- Task instructions
Without including any images, please transcribe all the lines below exactly.

--------------------------------

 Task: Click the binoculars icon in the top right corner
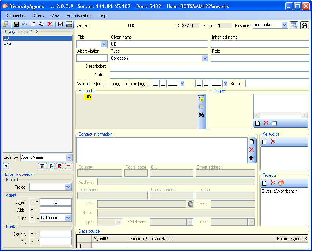click(304, 25)
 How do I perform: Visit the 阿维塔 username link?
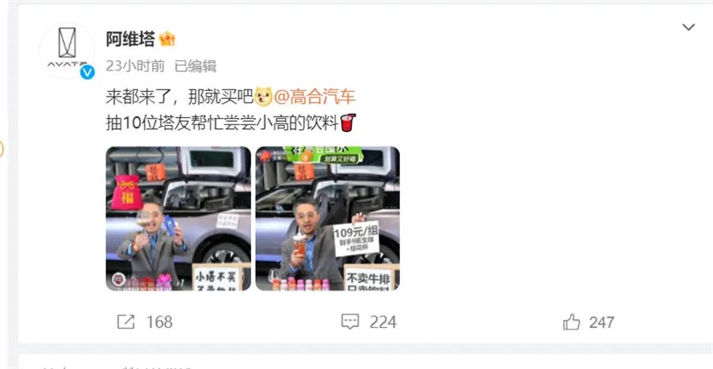coord(131,39)
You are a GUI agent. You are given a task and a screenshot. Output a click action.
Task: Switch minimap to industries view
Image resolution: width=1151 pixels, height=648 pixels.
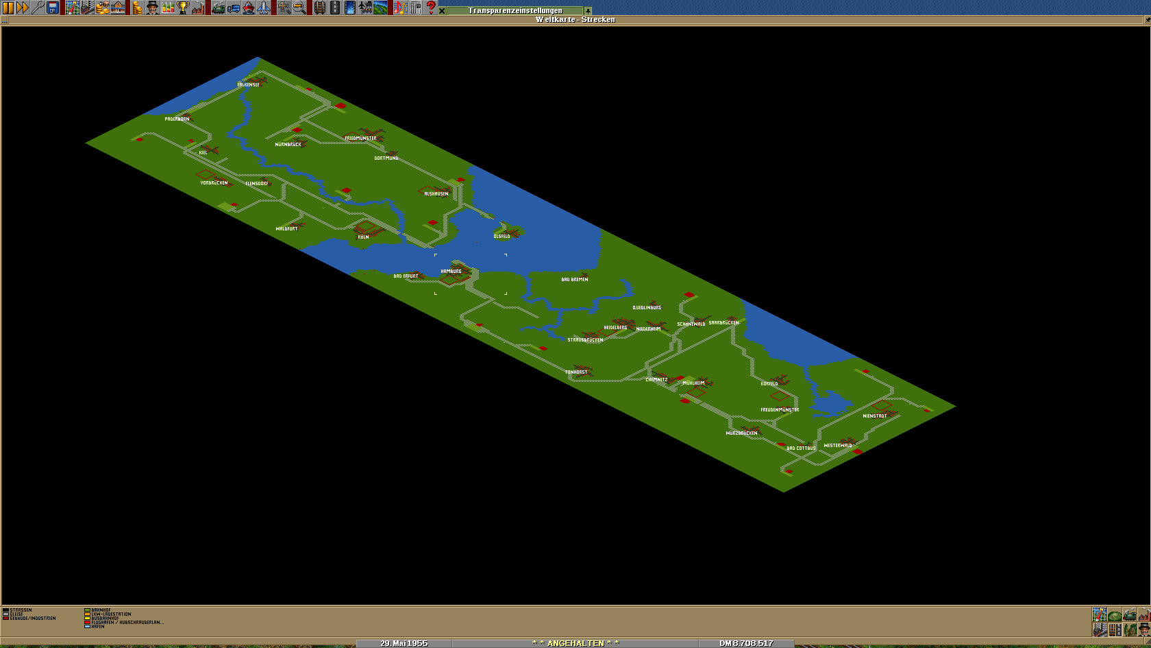pyautogui.click(x=1145, y=615)
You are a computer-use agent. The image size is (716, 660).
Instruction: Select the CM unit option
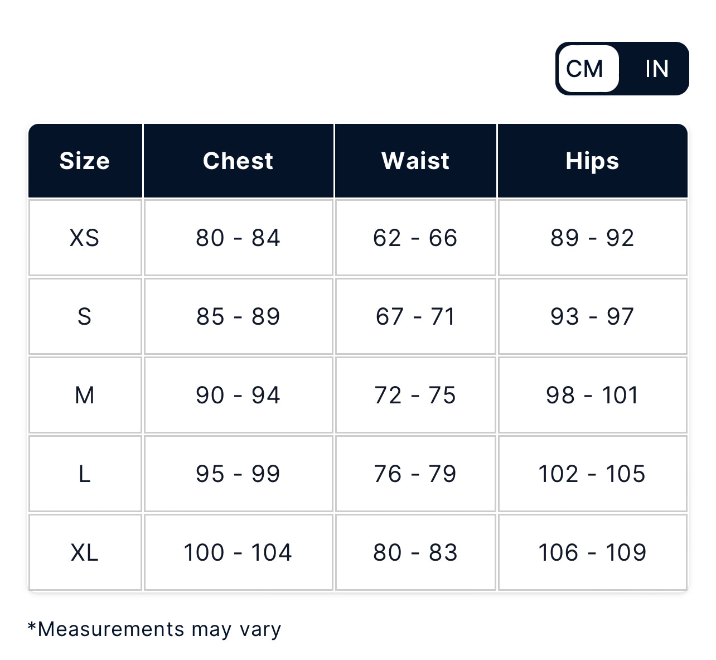585,69
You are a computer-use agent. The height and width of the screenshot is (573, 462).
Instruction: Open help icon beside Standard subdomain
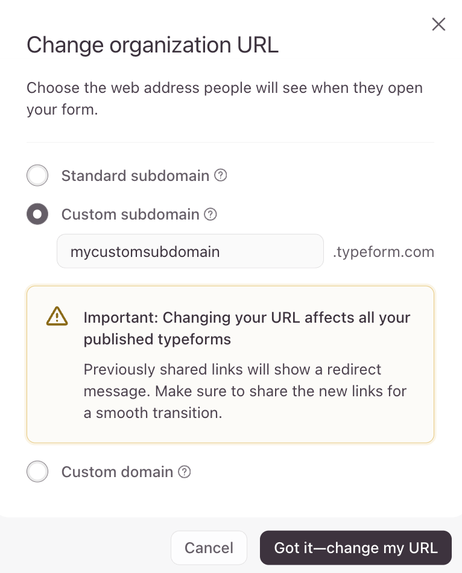click(x=221, y=176)
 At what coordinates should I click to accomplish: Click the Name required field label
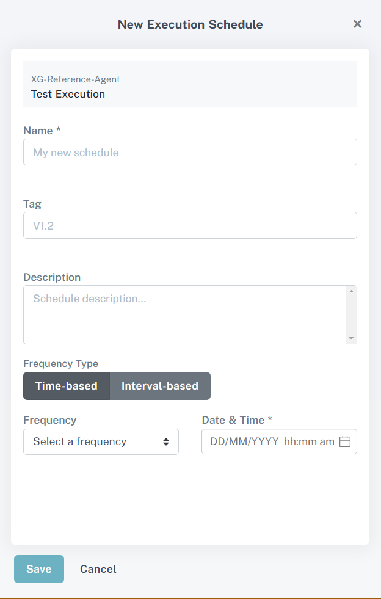pyautogui.click(x=41, y=130)
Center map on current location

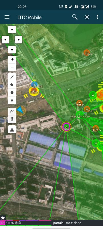(x=87, y=17)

--------------------------------

- Exercise result
 Task: Click the binoculars icon in the top right corner
click(304, 25)
 How do I perform: Visit the 阿维塔 username link?
coord(131,39)
You are a GUI agent. You are given a task and a screenshot. Output a click action.
Task: Switch minimap to industries view
Image resolution: width=1151 pixels, height=648 pixels.
pyautogui.click(x=1145, y=615)
You are a computer-use agent. The image size is (716, 660).
Instruction: Select the CM unit option
585,69
You are a computer-use agent. The height and width of the screenshot is (573, 462).
Instruction: Open help icon beside Standard subdomain
click(x=221, y=176)
 At what coordinates should I click to accomplish: Click the Name required field label
pyautogui.click(x=41, y=130)
Center map on current location

(x=87, y=17)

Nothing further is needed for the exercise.